WHAT YOU NEED TO DO | Reproduce word for word the entries below, from the line containing "Click the License filter text box" through the line containing "pos(594,298)". Leave the pictures out of your copy.
-- START INFORMATION SHOWN --
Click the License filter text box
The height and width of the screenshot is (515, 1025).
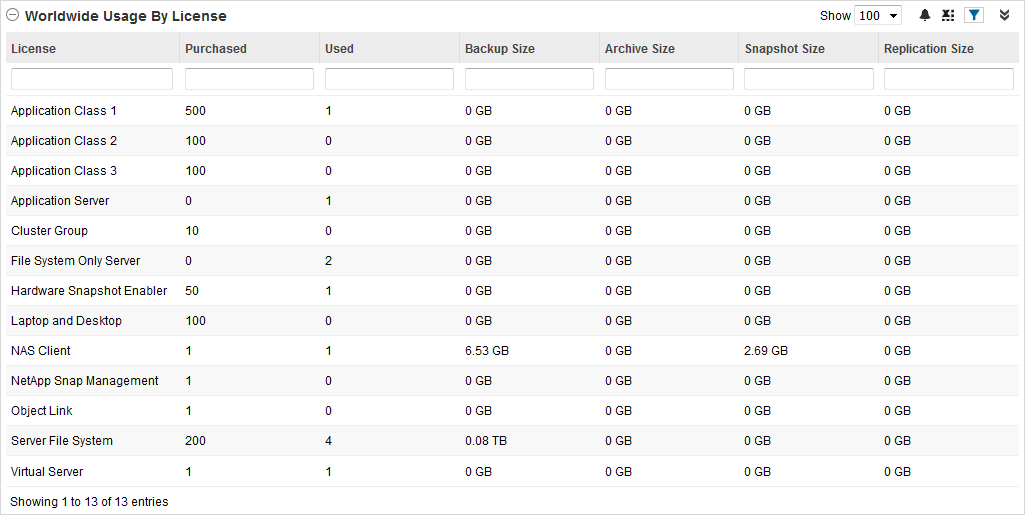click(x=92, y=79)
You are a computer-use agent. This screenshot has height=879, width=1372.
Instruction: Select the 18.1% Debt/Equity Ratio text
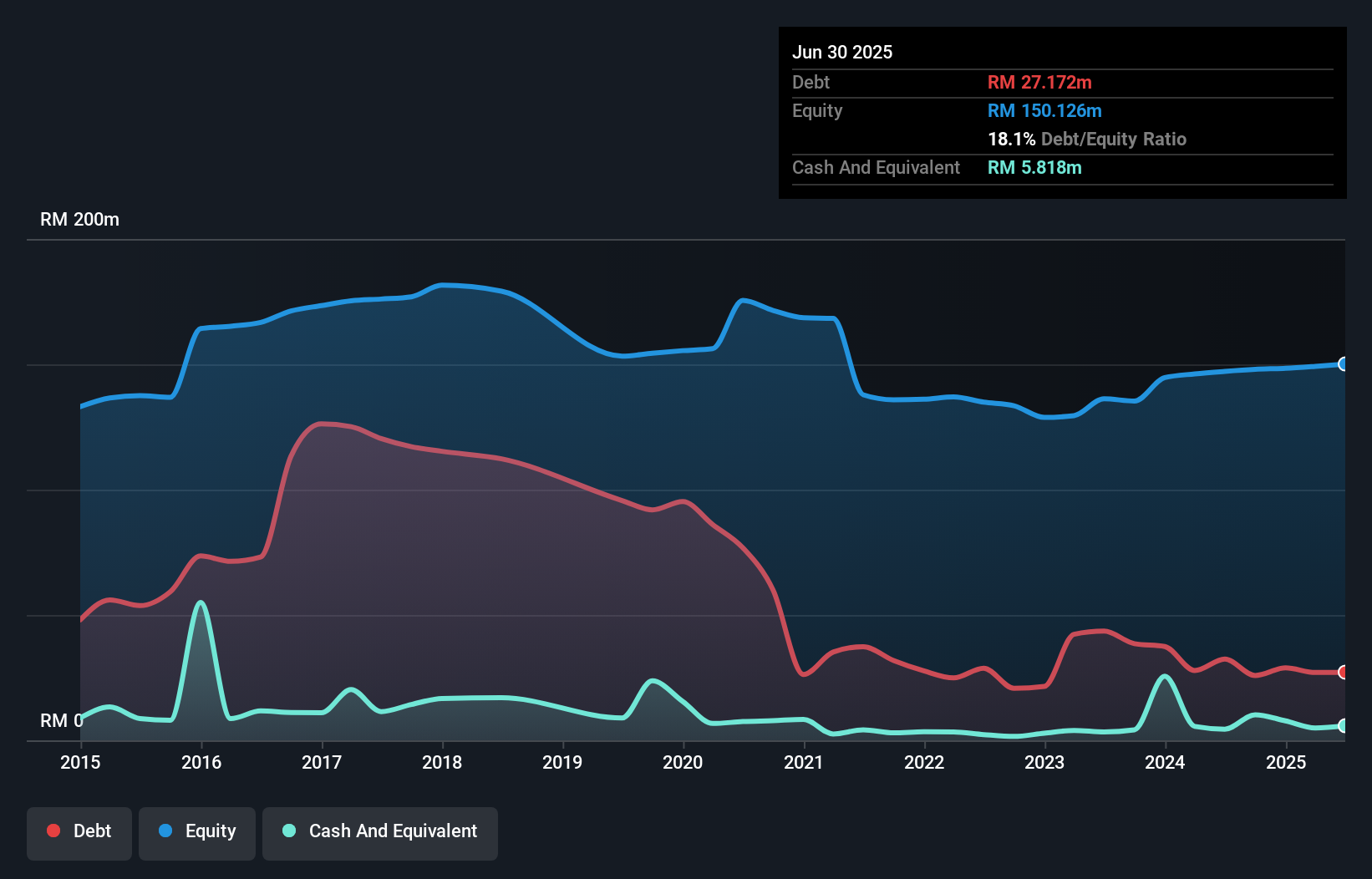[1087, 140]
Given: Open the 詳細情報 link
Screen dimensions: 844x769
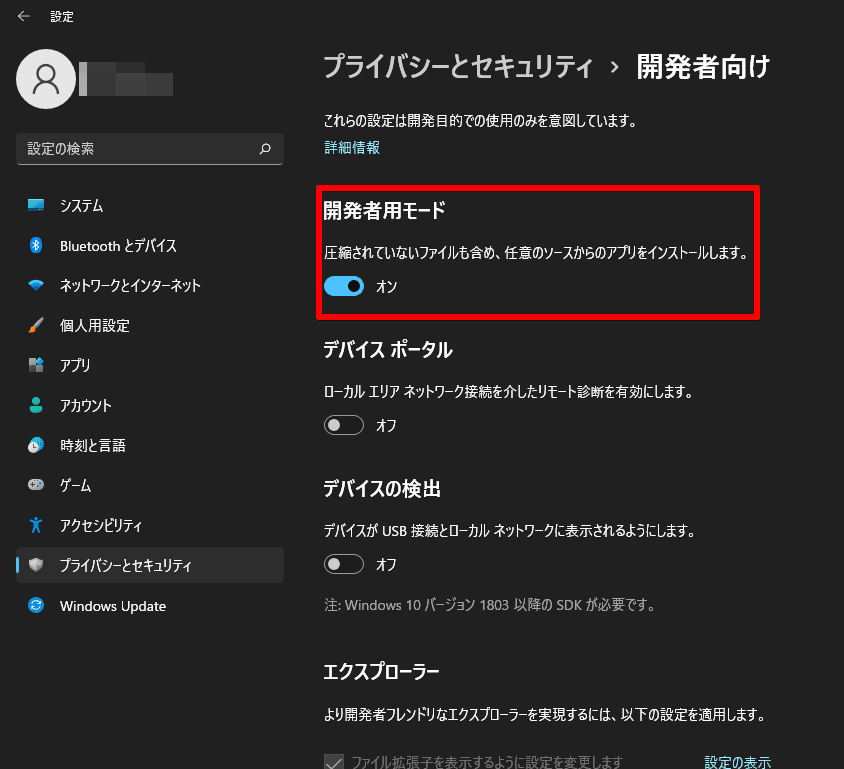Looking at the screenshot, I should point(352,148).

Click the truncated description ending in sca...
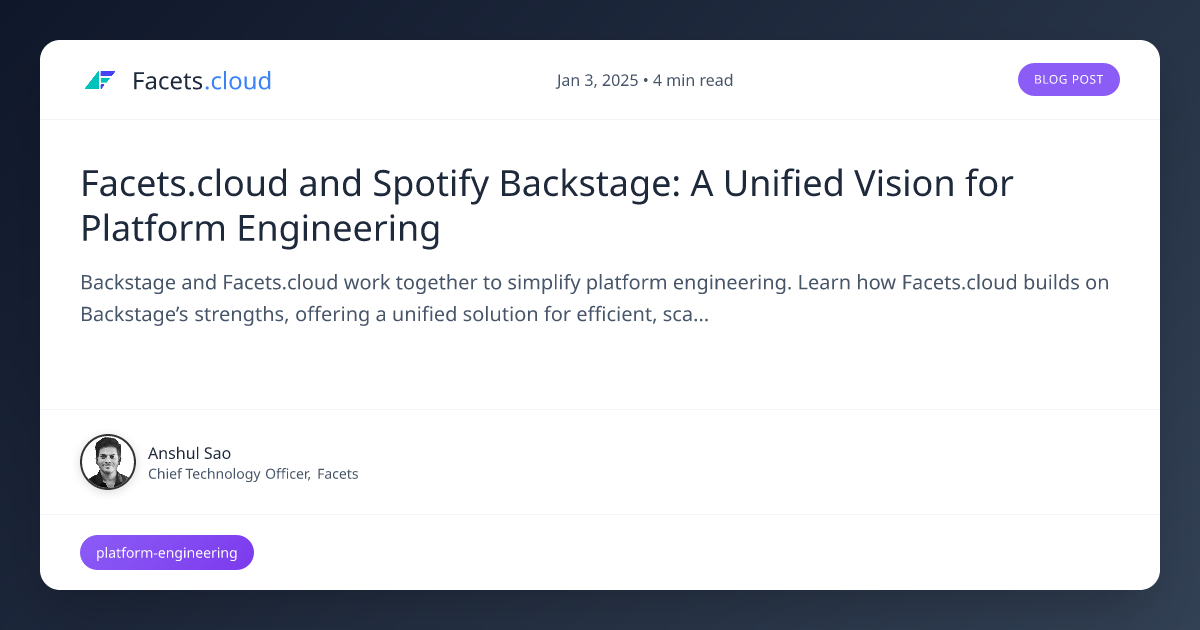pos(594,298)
-- END INFORMATION SHOWN --
-- START INFORMATION SHOWN --
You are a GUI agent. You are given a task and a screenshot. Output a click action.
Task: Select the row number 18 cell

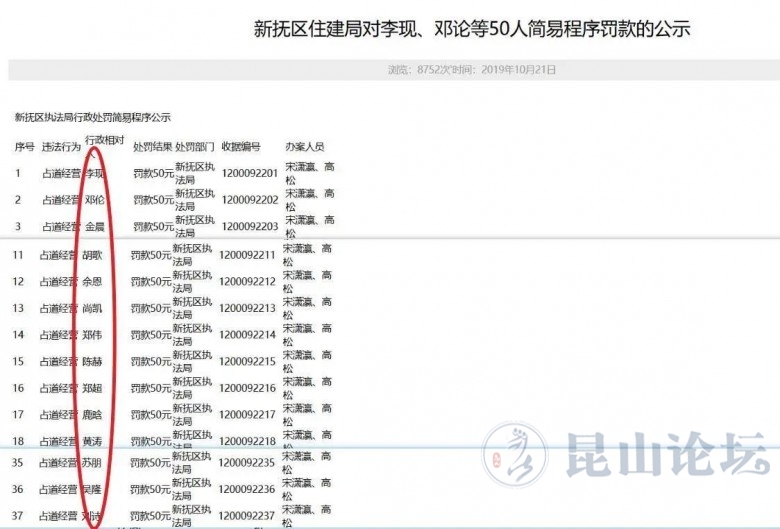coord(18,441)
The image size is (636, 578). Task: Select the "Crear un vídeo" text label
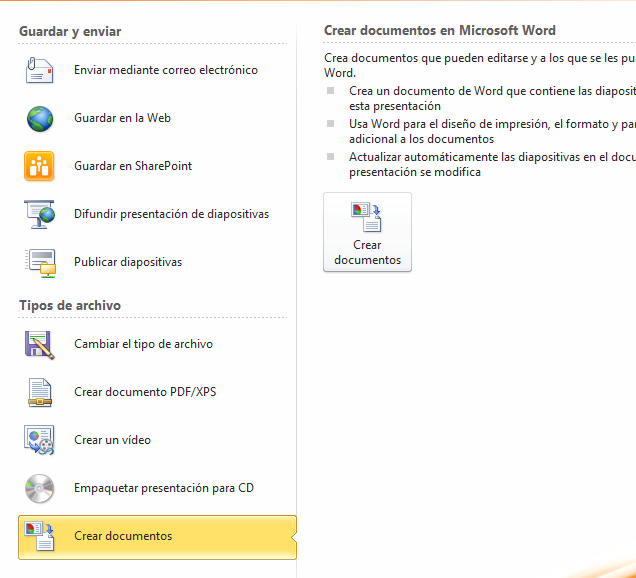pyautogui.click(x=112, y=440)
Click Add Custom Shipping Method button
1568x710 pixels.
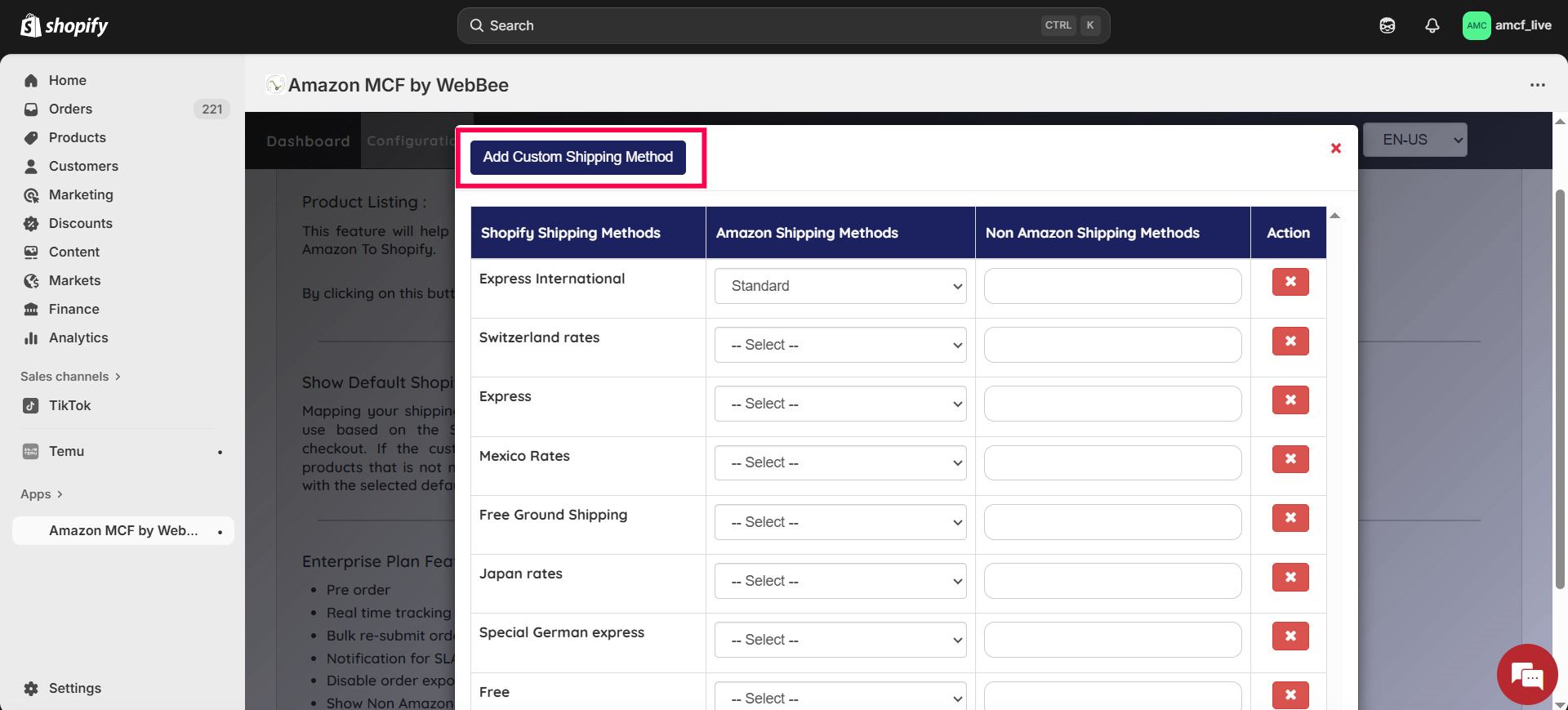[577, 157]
-- END INFORMATION SHOWN --
ANSWER IN FULL |
Click the License filter text box
The height and width of the screenshot is (515, 1025).
click(x=92, y=79)
You are a computer-use agent. This screenshot has height=879, width=1372.
Instruction: Select the 18.1% Debt/Equity Ratio text
[1087, 140]
Given: Open the 詳細情報 link
Screen dimensions: 844x769
Looking at the screenshot, I should point(352,148).

Click the truncated description ending in sca...
pos(594,298)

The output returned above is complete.